Washington Post: “'Mary Cassatt at Work' is a large and mostly satisfying exhibition devoted to the career of the great American artist beloved for her sensitive and often sentimental views of family life. The 'at work' in the title of the Philadelphia Museum of Art show references the curators’ interest in Cassatt’s pioneering effort to establish herself as a professional artist within a male-dominated field. Throughout the show, which includes some 130 paintings, pastels, prints and drawings, the wall text and the art on view stresses Cassatt’s fixation on art as a career rather than a pastime.... Mary Cassatt at Work is on view at the Philadelphia Museum of Art through Sept. 8. philamuseum.org

New York Times: “Bob Newhart, who died on Thursday at the age of 94, has been such a beloved giant of popular culture for so long that it’s easy to forget how unlikely it was that he became one of the founding fathers of stand-up comedy.
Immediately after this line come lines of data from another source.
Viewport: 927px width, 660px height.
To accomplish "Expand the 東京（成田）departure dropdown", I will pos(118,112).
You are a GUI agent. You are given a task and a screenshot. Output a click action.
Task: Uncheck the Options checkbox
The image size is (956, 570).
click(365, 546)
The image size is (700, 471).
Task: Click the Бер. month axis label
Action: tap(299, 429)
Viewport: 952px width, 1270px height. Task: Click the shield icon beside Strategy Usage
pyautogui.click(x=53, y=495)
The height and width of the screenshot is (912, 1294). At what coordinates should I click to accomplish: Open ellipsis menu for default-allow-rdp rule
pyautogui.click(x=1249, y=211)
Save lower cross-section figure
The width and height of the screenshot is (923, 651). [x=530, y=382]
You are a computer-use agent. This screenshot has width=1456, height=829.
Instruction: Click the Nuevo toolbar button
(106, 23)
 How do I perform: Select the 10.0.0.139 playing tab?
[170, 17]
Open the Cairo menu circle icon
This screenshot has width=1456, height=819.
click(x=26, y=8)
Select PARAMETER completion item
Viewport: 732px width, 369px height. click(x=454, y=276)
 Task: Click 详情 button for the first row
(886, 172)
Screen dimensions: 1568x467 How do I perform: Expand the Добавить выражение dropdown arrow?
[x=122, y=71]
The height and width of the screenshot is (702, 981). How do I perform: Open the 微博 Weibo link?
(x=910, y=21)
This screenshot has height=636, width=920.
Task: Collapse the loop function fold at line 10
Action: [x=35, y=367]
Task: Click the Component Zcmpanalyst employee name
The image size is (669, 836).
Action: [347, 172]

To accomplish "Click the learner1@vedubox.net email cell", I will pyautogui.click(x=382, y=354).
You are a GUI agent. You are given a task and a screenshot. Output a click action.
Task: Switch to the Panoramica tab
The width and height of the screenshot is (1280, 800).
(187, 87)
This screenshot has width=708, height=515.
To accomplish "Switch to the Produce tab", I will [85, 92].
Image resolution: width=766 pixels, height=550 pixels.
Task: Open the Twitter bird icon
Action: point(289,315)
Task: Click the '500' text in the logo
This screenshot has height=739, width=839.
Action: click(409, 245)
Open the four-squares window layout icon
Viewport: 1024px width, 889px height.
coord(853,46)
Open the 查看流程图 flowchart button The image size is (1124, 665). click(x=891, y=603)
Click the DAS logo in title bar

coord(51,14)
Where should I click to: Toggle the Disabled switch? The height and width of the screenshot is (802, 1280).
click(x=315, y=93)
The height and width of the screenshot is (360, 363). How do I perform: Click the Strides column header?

Before basically inventing the hit stand-up special, with the 1960 Grammy-winning album 'The Button-Down Mind of Bob Newhart' — that doesn’t even count his pay-per-view event broadcast on Canadian television that some cite as the first filmed special — he was a soft-spoken accountant who had never done a set in a nightclub. That he made a classic with so little preparation is one of the great miracles in the history of comedy.... Bob Newhart holds up. In fact, it’s hard to think of a stand-up from that era who is a better argument against the commonplace idea that comedy does not age well.”

Washington Post: “An early Titian masterpiece — once looted by Napolean’s troops and a part of royal collections for centuries — caused a stir when it was stolen from the home of a British marquess in 1995. Seven years later, it was found inside an unassuming white and blue plastic bag at a bus stop in southwest London by an art detective, and returned. This week, the oil painting 'The Rest on the Flight into Egypt' sold for more than $22 million at Christie’s. It was a record for the Renaissance artist, whom museums describe as the greatest painter of 16th-century Venice. Ahead of the sale in April, the auction house billed it as 'the most important work by Titian to come to the auction market in more than a generation.'”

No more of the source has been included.